● ИЗВЛЕЧЁННЫЙ ТЕКСТ:
-------------------------

Влюбиться
Влюбиться в это не стоит труда, если это — Питер.
Редко, в самом деле, редко ты случайно выбираешь достойную книгу. К одним — присматриваешься, спрашиваешь чужое мнение, но к другим — иной подход, ты просто заказываешь их и все, а после дочитываешь их даже там, где перечислены имена графиков, дизайнеров, составителей и коды УДК-ББК. Так вышло и с книгой издательства АСТ редакции Елены Шубиной. Я о ней мало знаю, кроме того, что она может удивительным образом объединять талантливых писателей, которые еще более удивительным образом пишут недурные тексты.
Сборник «В Питере жить» — это такой своеобразный warm-up дня. Читаешь его — и радуешься. И еще мне кажется, тема сборника настолько целительна, что каждый писатель, личность коего бесспорно многогранна, не просто пишет о Питере, собственно говоря, он пытается передать свою любовь к точке земного шара, в которой можно обрести себя. Однако ни один текст не получился бы, если бы автор искренне не любил город, к тому же я бы сразу заметила это — квазилюбовь ради тиража. И пожалуй, вторая суперсила книги в том, что где-то там, в стране междустрочия, в снах подтекста, люди для людей пишут о Риме и просят читать его наоборот. Там, где любовь, там город, там, где город, — там человек, где человек — там все наоборот. И ты, пытливый читатель, бегущий за белым кроликом, важничаешь, что прочитал смыслы, ты гордишься собой, ибо даже если ты никогда не жил ни в Риме, ни в Питере, ты остаешься человеком. А значит, любой тираж стоил бы именно такого исхода.

-------------------------

● ПОСТАНОВКА ЗАДАЧИ A: Продублируйте записи от строки с «Open the Sans Serif font dropdown» до строки с «point(146,880)» включительно. Изображения в ответ не включайте.

● ЗАПИСИ ДАННЫХ:
-------------------------

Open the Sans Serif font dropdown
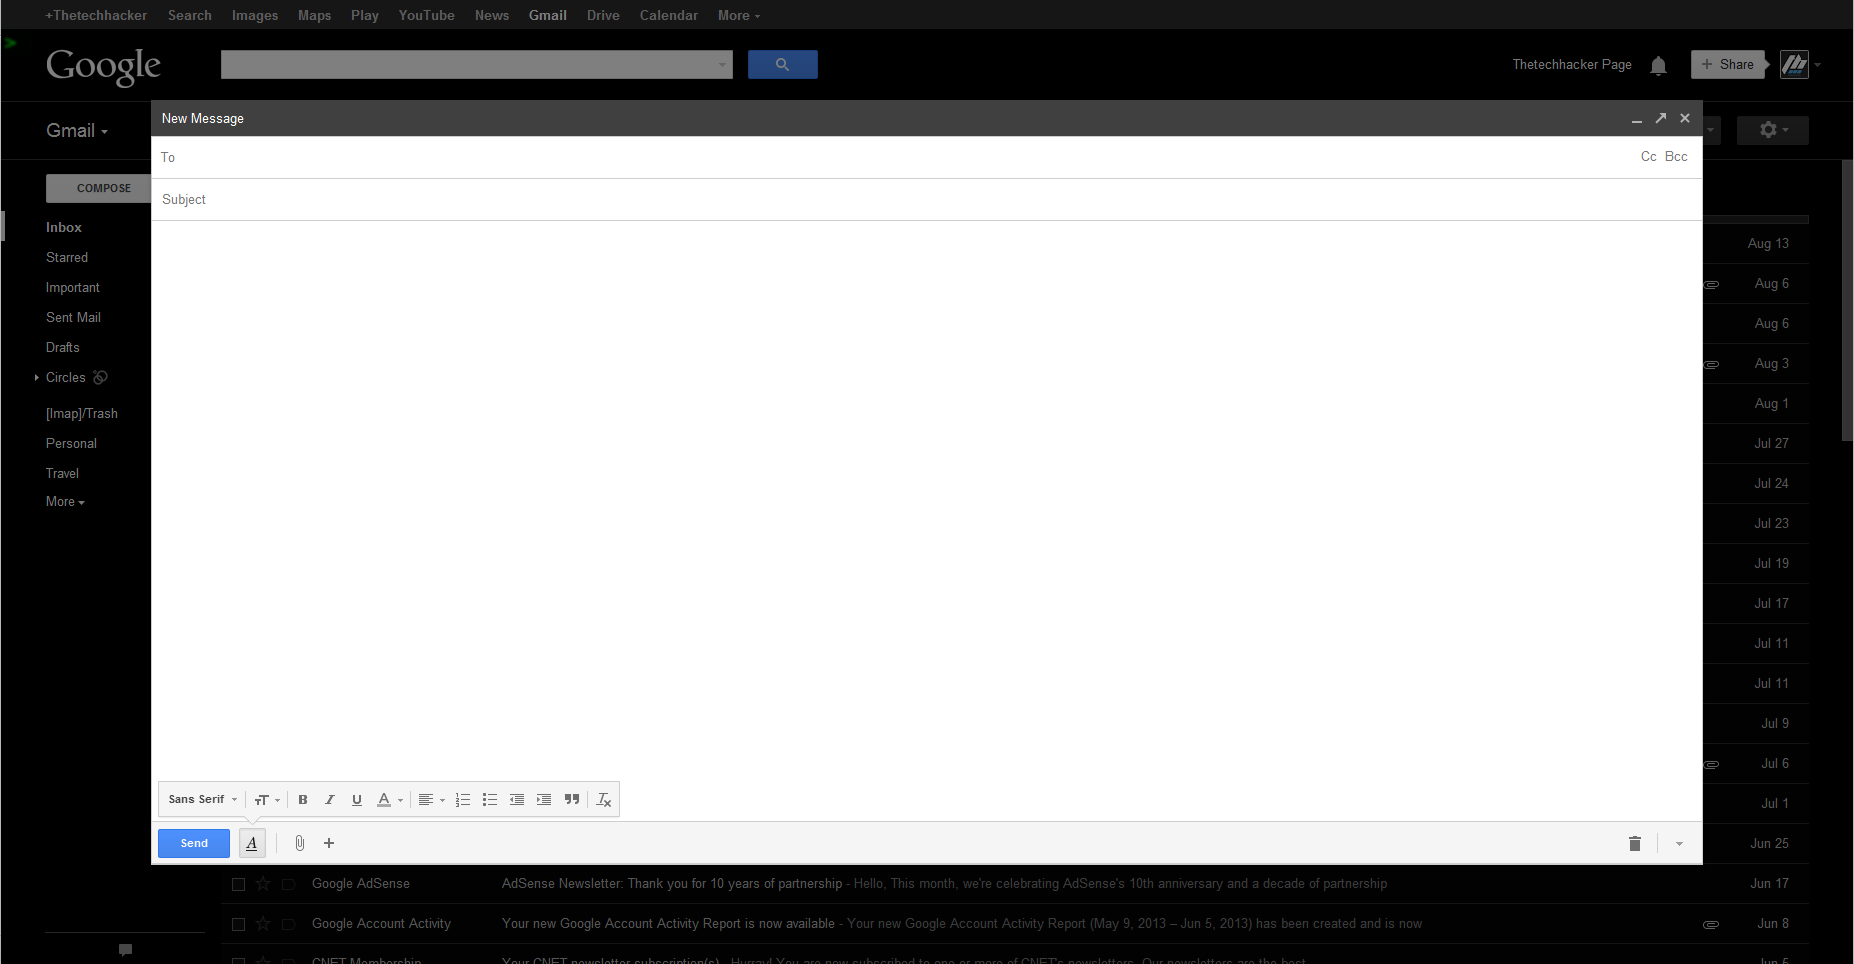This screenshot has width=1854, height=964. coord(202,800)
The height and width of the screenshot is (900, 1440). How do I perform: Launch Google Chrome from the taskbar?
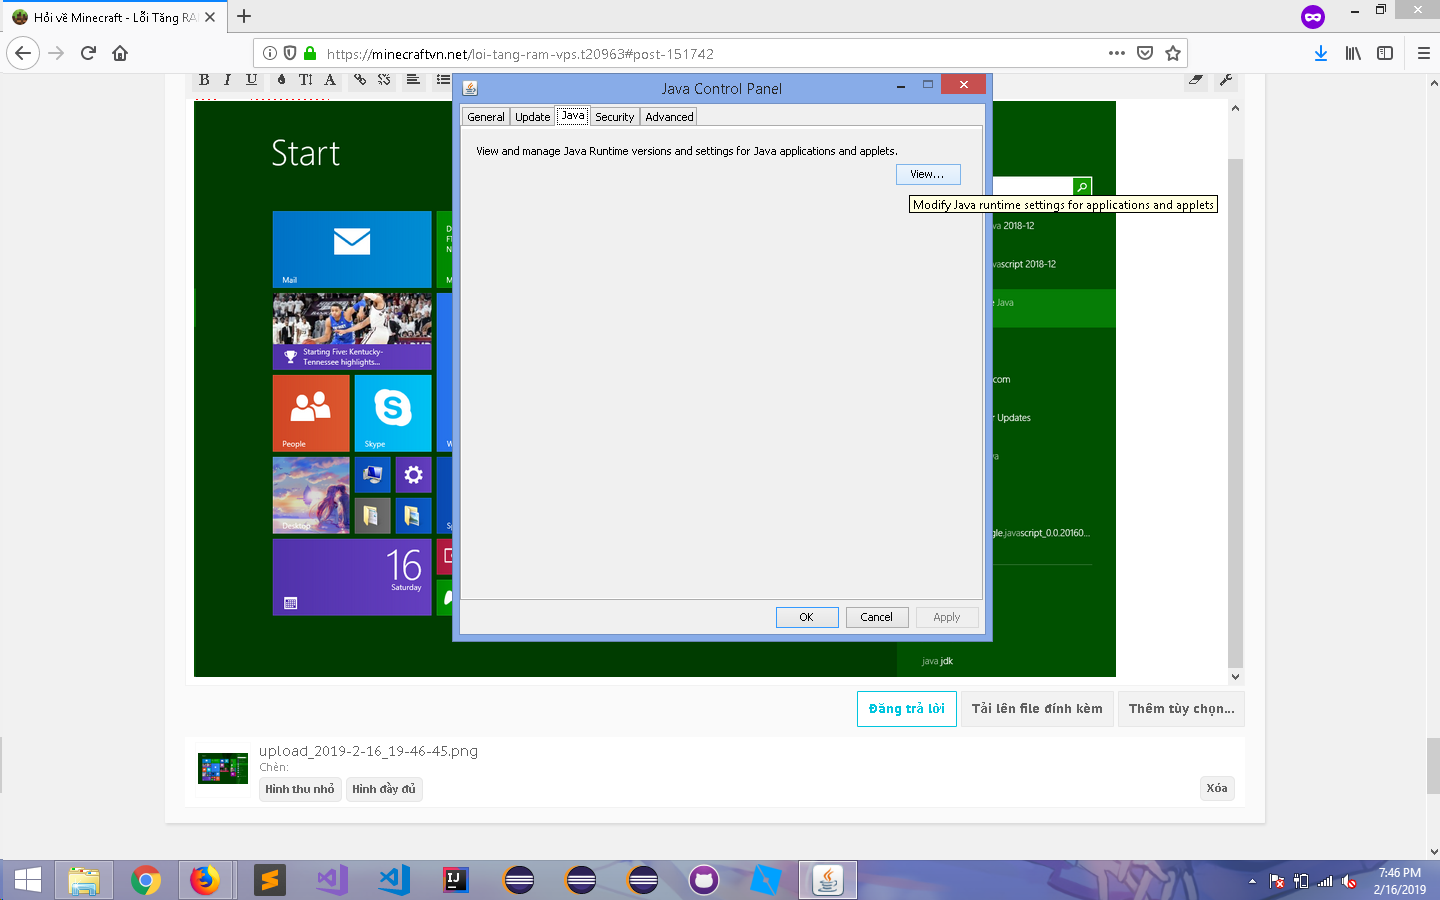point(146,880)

-------------------------

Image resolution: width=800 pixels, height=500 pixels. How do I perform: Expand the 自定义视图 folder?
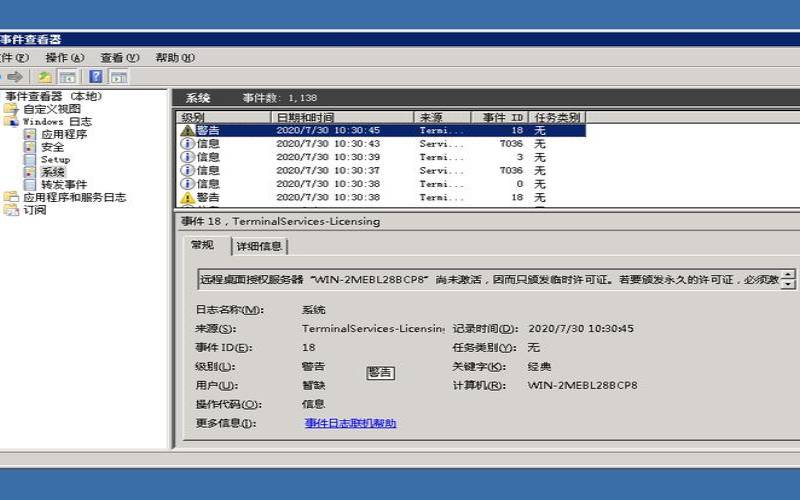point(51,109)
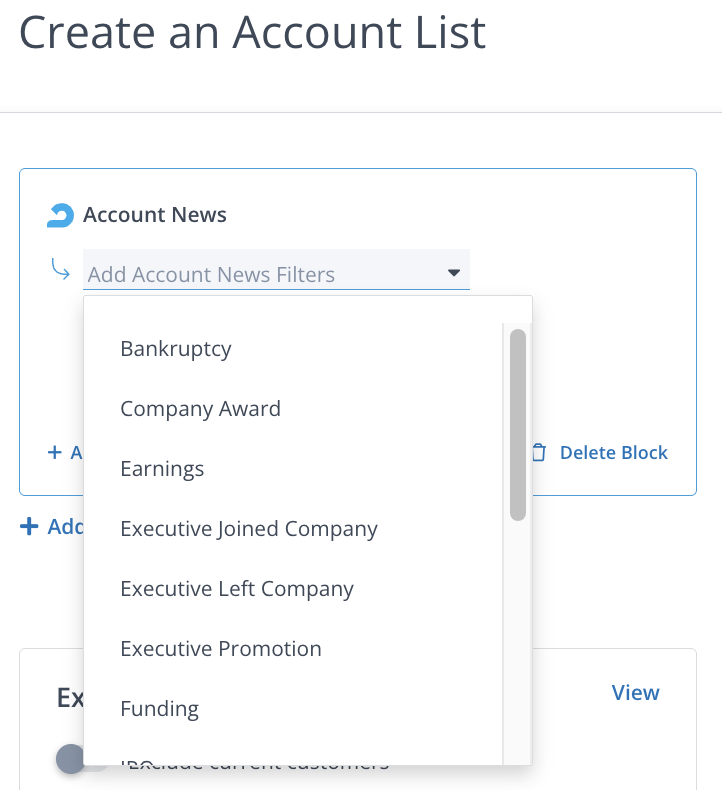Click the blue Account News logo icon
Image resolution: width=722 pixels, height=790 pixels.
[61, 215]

-------------------------

● ПОСТАНОВКА ЗАДАЧИ B: Дословно запишите фрагмент рецензии на сборник «В Питере жить» от «Редко, в самом» до «пишут недурные тексты.».

● ПОЛНЫЙ ОТВЕТ A:
Open the Sans Serif font dropdown
This screenshot has width=1854, height=964. coord(202,800)
The height and width of the screenshot is (900, 1440). How do I perform: Launch Google Chrome from the taskbar?
point(146,880)

● ПОЛНЫЙ ОТВЕТ B:
Редко, в самом деле, редко ты случайно выбираешь достойную книгу. К одним — присматриваешься, спрашиваешь чужое мнение, но к другим — иной подход, ты просто заказываешь их и все, а после дочитываешь их даже там, где перечислены имена графиков, дизайнеров, составителей и коды УДК-ББК. Так вышло и с книгой издательства АСТ редакции Елены Шубиной. Я о ней мало знаю, кроме того, что она может удивительным образом объединять талантливых писателей, которые еще более удивительным образом пишут недурные тексты.